Not exactly. Two scenarios I'm thinking of are:

  1. You really have 100G of data in the current version that doesn't
     compress well (e.g., you are storing your music collection). You
     can't afford to store two copies on your laptop (because you have a
     fancy SSD, and 100G is expensive again).  You need the working tree
     version, but it's OK to stream the repo version of a blob from the
     network when you actually need it (mostly "checkout", assuming you
     have marked the file as "-diff").

  2. You have a 100G repository, but only 10G in the most recent
     version (e.g., because you are doing game development and storing
     the media assets). You want your clones to be faster and take less
     space. You can do a shallow clone, but then you're never allowed to
     look at old history. Instead, it would be nice to clone all of the
     commits, trees, and small blobs, and then stream large blobs from
     the network as-needed (again, mostly "checkout").

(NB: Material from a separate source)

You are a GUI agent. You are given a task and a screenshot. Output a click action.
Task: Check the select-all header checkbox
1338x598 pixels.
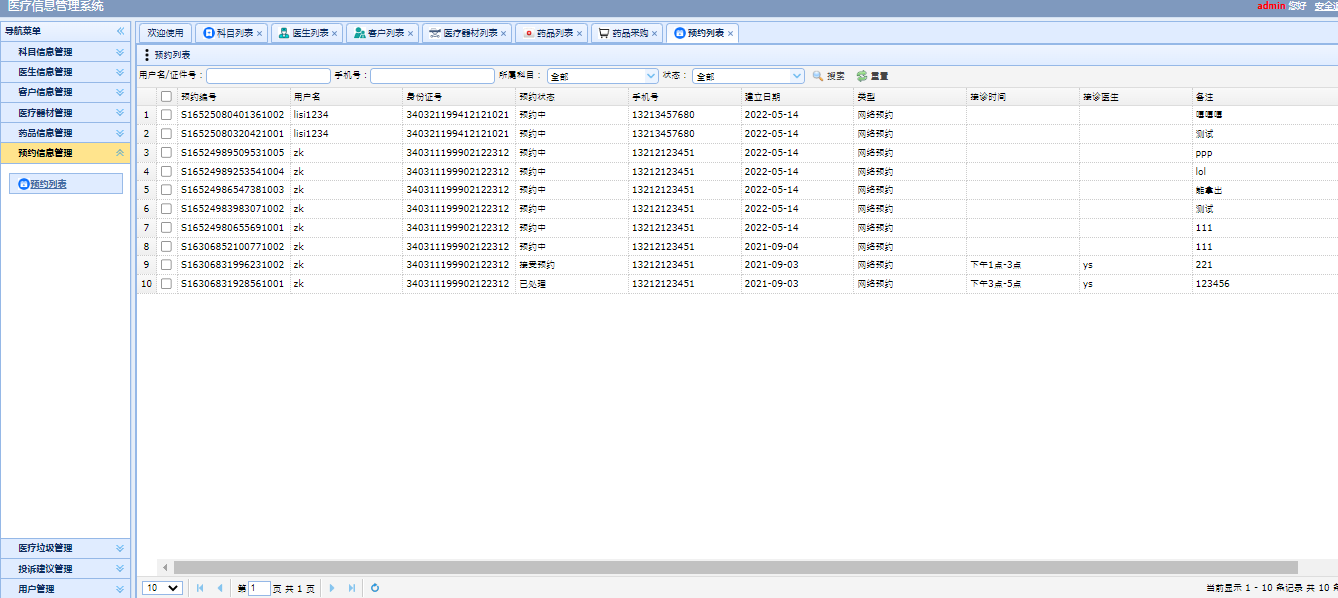(167, 97)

> My understanding is that a main strategy for "big files" is to separate
> your big-files logically into their own submodule(s) to keep them from
> bogging down the not-big-file repo(s).

That helps people who want to work on the not-big parts by not forcing
them into the big parts (another solution would be partial clone, but
more on that in a minute). But it doesn't help people who actually want
to work on the big parts; they would still have to fetch the whole
big-parts repository.

For splitting the big-parts people from the non-big-parts people, there
have been two suggestions: partial checkout (you have all the objects in
the repo, but only checkout some of them) and partial clone (you don't
have some of the objects in the repo). Partial checkout is a much easier
problem, as it is mostly about marking index entries as "do not bother
to check this out, and pretend that it is simply unmodified". Partial
clone is much harder, because it violates git's usual reachability
rules. During a fetch, a client will say "I have commit X", which the
server can then assume means they have all of the ancestors of X, and
all of the tree and blobs referenced by X and its ancestors.

But if a client can say "yes, I have these objects, but I just don't
want to get them because it's expensive", then partial checkout is
sufficient. The non-big-parts people will clone, omitting the big
objects, and then do a partial checkout (to avoid fetching the objects
even once).

Note that some protocol extension is still needed for the client to tell
the server "don't bother including objects X, Y, and Z in the packfile;
I'll get them from my alternate big-object repo". That can either be a
list of objects, or it can simply be "don't bother with objects bigger
than N".

> >Because git is distributed, that means 100G in the repo database,
> >and 100G in the working directory, for a total of 200G.
> 
> I take it that you are implying that the 100G object-store size is due
> to the notion that binary files cannot-be/are-not compressed well?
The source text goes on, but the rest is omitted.